WHAT YOU SHOULD DO: Rewrite the records below, replacing "center" with "midpoint" and keeping everything else the same. Omit the pictures.

MATERIAL FOR THE TASK:
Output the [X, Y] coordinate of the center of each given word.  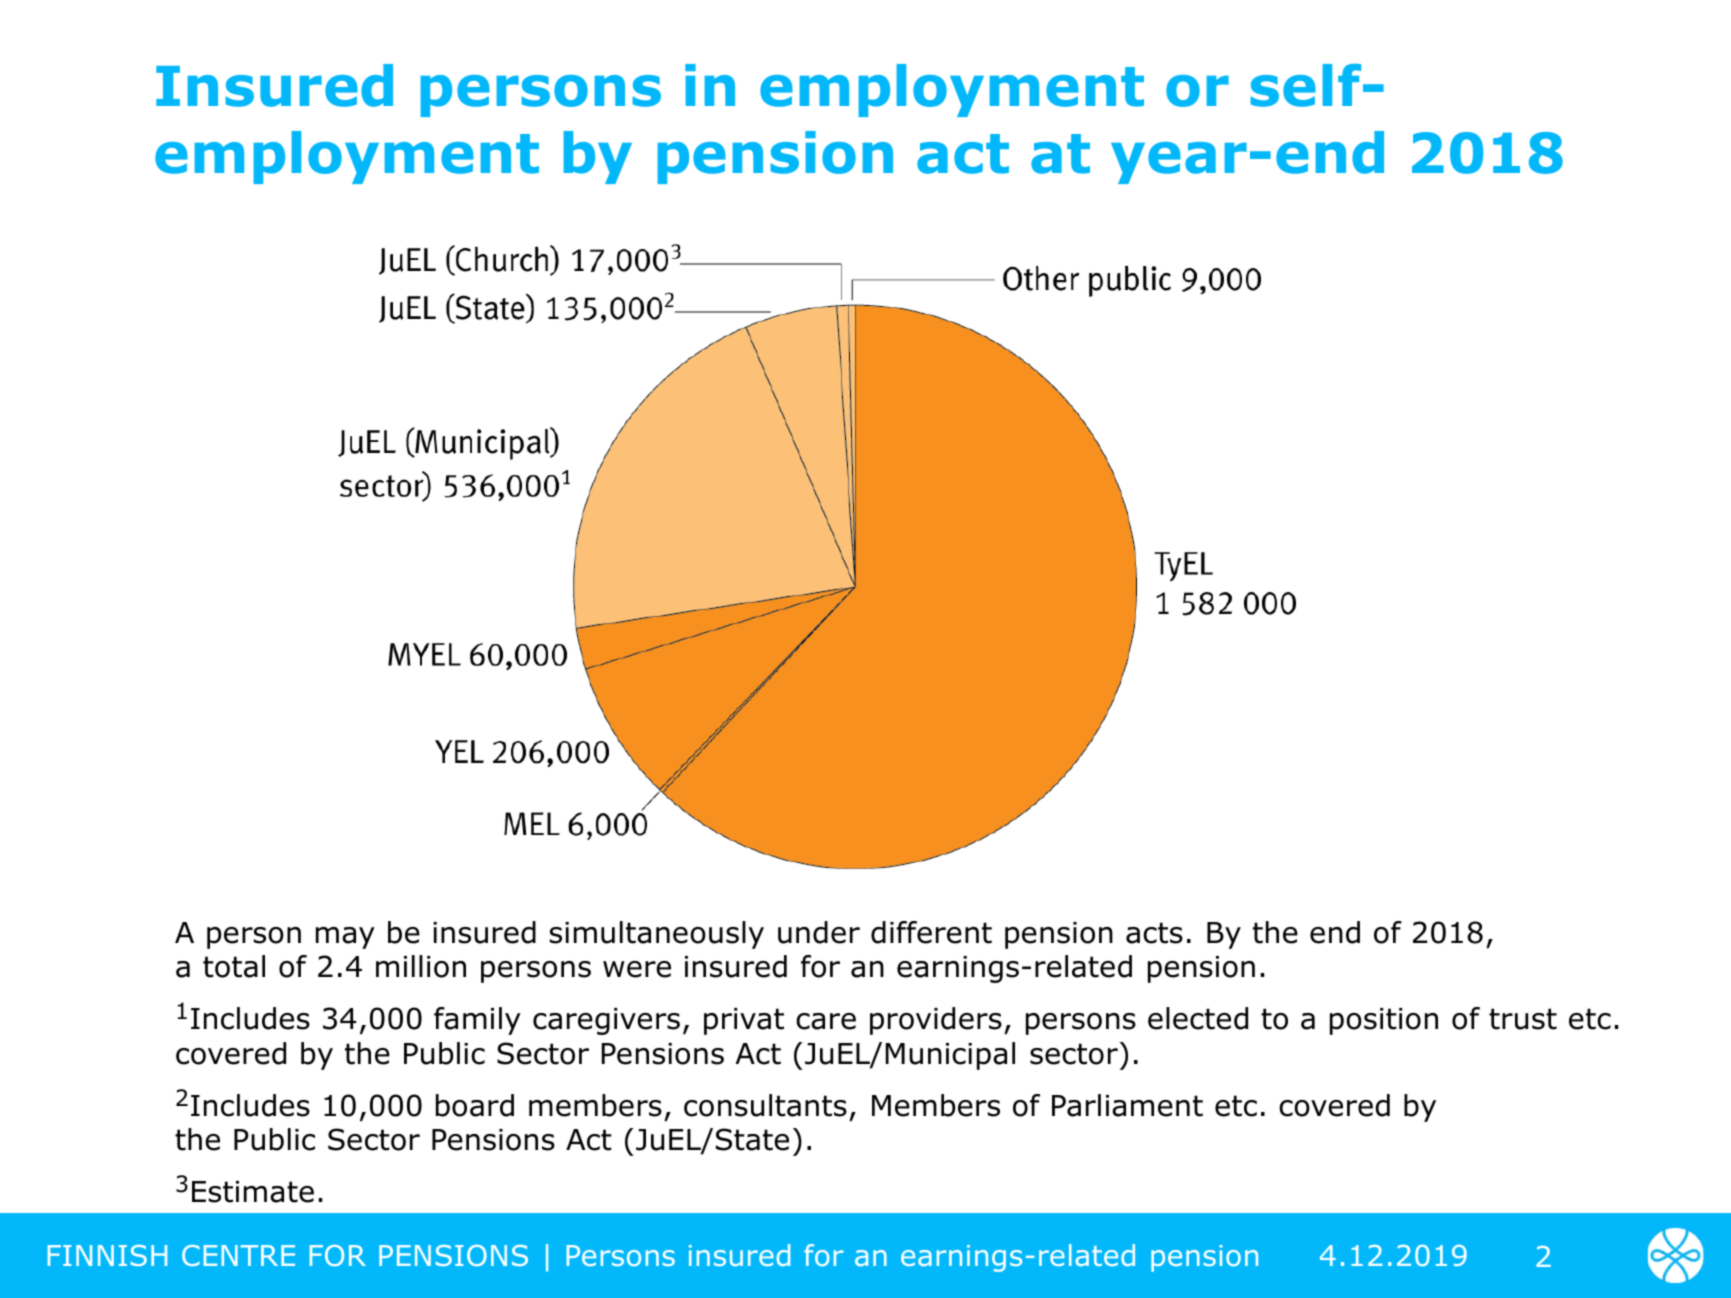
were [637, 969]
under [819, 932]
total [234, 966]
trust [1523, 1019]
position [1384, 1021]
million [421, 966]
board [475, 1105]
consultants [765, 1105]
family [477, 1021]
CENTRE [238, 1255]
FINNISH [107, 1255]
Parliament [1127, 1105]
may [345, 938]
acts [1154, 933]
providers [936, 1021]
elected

ANSWER TO THIS TASK:
Output the [X, Y] coordinate of the midpoint of each given word.  
were [637, 969]
under [819, 932]
total [234, 966]
trust [1523, 1019]
position [1384, 1021]
million [421, 966]
board [475, 1105]
consultants [765, 1105]
family [477, 1021]
CENTRE [238, 1255]
FINNISH [107, 1255]
Parliament [1127, 1105]
may [345, 938]
acts [1154, 933]
providers [936, 1021]
elected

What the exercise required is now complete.